──────── TEXTE SOURCE ────────

Je pose en thèse que toutes les attractions sont utiles, sauf emploi dans des séries de groupes exerçant en courtes séances.
- Quoi! les passions d'un Néron, d'un Tibère, pourraient être utiles? - Sans doute, fort utiles en industrie sociétaire. Expliquons ce mystère.
Néron est un être né avec des inclinations sanguinaires. La nature veut que dès l'âge de 3 ans il prenne parti dans quelques-uns des groupes de boucherie de sa phalange. S'il avait horreur de l'effusion du sang, il ne pourrait pas exercer passionément un emploi aux boucheries, s'y habituer par plaisir dès le bas-âge, et devenir à vingt ans un très habile boucher, ainsi que le veut la nature.
Mais j'entends Agrippine répondre: Quelle ridicule vision! prétendre que mon fils, héritier du trône du monde, soit fait pour le métier de boucher! - Sur ce, Agrippine fait endoctriner son fils par Sénèque et autres savantas qui lui enseigneront que la nature est vicieuse, que les inclinations sanguinaires sont odieuses, qu'un jeune prince ne doit aimer que le commerce et la Charte, et qu'il s'avilirait en se faufilant avec des bouchers.
Voilà donc une passion du jeune Néron entravée, et vingt autres de ses goûts seront de même contrecarrés par les saines doctrines de la morale douce et pure. Tel sera l'avis de Sénèque; mais Horace et La Fontaine sont d'un avis bien différent, et jugent beaucoup plus sainement quand ils disent:
Si furcâ naturam expellas, tamen usque recurret.
Si vous la chassez par la porte,
Elle revient par la fenêtre.
Analysons les funestes résultats de cette passion comprimée et de sa contremarche ou récurrence (expression d'Horace qu'il faudrait adopter pour cet effet de passion).
Le jeune Néron feindra d'être docile aux impulsions de ses précepteurs; mais ses goûts sanguinaires ne sont que masqués et non pas extirpés. Ils reparaîtront quand Néron aura secoué le joug des précepteurs, mais ils reparaîtront en contremarche et en emploi malfaisant, et Néron deviendra un prince atroce. Il exercera plus tard, et aux dépens de ceux qui l'entourent, la passion qu'ils ont comprimée dès son enfance, et dont l'essor eût été fort utile, car il serait devenu l'un des premiers bouchers de la phalange de Tibur.

──────── DONNÉES ENREGISTRÉES ────────

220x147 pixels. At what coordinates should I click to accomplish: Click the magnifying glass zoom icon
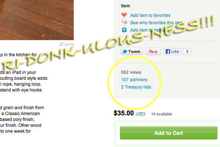coord(61,44)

────────

D'après le texte source, qu'est-ce que Néron devrait devenir à vingt ans, ainsi que le veut la nature ?

Un très habile boucher.